The S. Enteritidis strain responsible for the outbreak was resistant to two of the first-line drugs, ampicillin and chloramphenicol, but sensitive to gentamicin. This finding is not surprising, since multi-drug-resistant S. Enteritidis has been reported from this region for decades [10]. The children at the hospital were treated with a combination of ampicillin and gentamicin. The high case-fatality rate in these patients implies that de facto monotherapy with gentamicin may be suboptimal as treatment for S. Enteritidis meningitis considering that gentamicin traverses the blood-brain-barrier poorly, is bound to proteins and inhibited by the acidity in infected cerebrospinal fluid. However, it also reflects the poor prognosis of neonatal S. Enteritidis meningitis regardless of therapy. Molyneux reported fatal outcome for 58% of children with meningitis caused by nontyphoidal salmonellae despite routine treatment with chloramphenicol, to which all bacterial isolates were sensitive in vitro [4]. Many authorities recommend third-generation cephalosporins as empirical chemotherapy for meningitis caused by gram-negative bacteria [11], not only because of high bactericidal activity due to low minimum inhibitory concentrations (MICs), but also because they penetrate the blood-brain-barrier better than both gentamicin and chloramphenicol. A third-generation cephalosporin, such as cefotaxime would have been an excellent therapeutic option in this case. However, the price of the newer cephalosporins is often prohibitive in the setting of low-income countries such as Tanzania. Ciprofloxacin is generally not recommended for use in children due to potential adverse effects, but can be resorted to for treatment of life-threatening infections with multidrug-resistant nontyphoidal salmonellae [12]. The standard empirical treatment regimen at the hospital could not be changed due to financial constraints.

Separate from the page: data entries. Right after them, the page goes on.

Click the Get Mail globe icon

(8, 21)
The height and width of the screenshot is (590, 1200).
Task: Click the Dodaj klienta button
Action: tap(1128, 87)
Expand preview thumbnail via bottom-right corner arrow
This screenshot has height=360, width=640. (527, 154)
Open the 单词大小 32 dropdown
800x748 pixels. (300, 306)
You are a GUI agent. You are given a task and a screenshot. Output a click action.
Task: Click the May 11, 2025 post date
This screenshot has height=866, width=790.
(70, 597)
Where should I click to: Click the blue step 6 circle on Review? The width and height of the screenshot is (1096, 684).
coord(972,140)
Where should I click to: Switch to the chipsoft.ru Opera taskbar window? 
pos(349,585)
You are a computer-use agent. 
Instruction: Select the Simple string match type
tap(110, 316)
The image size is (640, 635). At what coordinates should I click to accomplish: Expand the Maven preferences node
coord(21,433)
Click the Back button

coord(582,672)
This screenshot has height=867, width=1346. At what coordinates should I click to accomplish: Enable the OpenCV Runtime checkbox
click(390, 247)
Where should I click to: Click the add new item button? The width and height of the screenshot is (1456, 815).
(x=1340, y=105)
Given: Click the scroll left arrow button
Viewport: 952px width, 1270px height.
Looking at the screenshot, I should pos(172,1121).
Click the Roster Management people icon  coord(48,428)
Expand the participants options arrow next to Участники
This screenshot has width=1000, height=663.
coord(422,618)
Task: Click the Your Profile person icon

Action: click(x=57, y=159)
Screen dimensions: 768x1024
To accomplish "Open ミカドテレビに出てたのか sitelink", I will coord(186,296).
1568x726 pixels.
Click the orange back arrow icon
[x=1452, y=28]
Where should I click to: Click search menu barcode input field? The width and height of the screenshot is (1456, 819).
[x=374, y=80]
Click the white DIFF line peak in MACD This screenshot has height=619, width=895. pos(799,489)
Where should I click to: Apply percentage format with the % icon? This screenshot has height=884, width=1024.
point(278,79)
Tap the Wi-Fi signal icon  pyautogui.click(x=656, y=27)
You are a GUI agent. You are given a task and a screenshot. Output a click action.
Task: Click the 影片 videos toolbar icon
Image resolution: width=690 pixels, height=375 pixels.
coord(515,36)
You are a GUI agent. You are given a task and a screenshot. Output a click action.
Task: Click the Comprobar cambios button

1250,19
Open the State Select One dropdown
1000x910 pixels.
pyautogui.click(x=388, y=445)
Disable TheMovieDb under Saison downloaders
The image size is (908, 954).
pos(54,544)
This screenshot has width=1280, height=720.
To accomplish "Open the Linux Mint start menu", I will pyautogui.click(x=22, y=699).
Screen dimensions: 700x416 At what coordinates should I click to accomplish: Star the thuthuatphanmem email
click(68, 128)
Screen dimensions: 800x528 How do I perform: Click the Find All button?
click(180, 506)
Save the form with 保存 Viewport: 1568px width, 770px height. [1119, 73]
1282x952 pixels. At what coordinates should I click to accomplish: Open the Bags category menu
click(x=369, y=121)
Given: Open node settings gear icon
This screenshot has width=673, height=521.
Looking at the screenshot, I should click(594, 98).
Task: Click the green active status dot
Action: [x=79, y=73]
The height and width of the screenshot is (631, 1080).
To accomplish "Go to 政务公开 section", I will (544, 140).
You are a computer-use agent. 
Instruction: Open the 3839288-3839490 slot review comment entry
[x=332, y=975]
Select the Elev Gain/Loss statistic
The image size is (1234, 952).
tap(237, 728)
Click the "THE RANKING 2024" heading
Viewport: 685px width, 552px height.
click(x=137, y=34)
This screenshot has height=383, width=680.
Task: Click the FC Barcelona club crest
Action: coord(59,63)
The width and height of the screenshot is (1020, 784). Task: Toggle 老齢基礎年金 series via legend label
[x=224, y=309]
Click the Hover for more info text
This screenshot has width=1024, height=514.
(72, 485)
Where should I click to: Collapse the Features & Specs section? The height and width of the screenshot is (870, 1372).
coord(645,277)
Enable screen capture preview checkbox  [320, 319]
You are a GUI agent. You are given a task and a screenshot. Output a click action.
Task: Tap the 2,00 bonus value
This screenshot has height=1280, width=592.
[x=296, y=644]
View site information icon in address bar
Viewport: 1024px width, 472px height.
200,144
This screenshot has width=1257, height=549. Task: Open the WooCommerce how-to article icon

Infections caused by nontyphoidal salmonellae in children in Africa are more common during the rainy season and have been associated with malaria, anemia and malnutrition [1]. However, there is considerable overlap between these medical conditions, all of which may be more frequent during the rainy season. This investigation was performed during the dry season. Infections caused by nontyphoidal salmonellae have also been associated with HIV infection [1]. We do not know the HIV status of the children involved in this outbreak, however, in this part of Tanzania, the rate of HIV infection is less than 0.5% [13].


There are a number of lessons to be learned from this investigation. We are reminded that S. Enteritidis can cause meningitis, which carries a very high case-fatality rate [1, 3, 4]. Our findings support former reports that S. Enteritidis can easily spread by nosocomial transmission, particularly in neonatal wards. Resistance to multiple antimicrobial agents increases the risk that empirical therapy will fail, especially in settings where modern cephalosporins are not affordable. Without adequate laboratory facilities, correct diagnosis and treatment of bacterial meningitis and septicemia in children remains a challenge. However, the report also shows that establishing a provisional microbiology laboratory can be a valuable and affordable tool to investigate and curb epidemics even in the setting of remote rural Africa, provided there is a proficient laboratory willing to assist.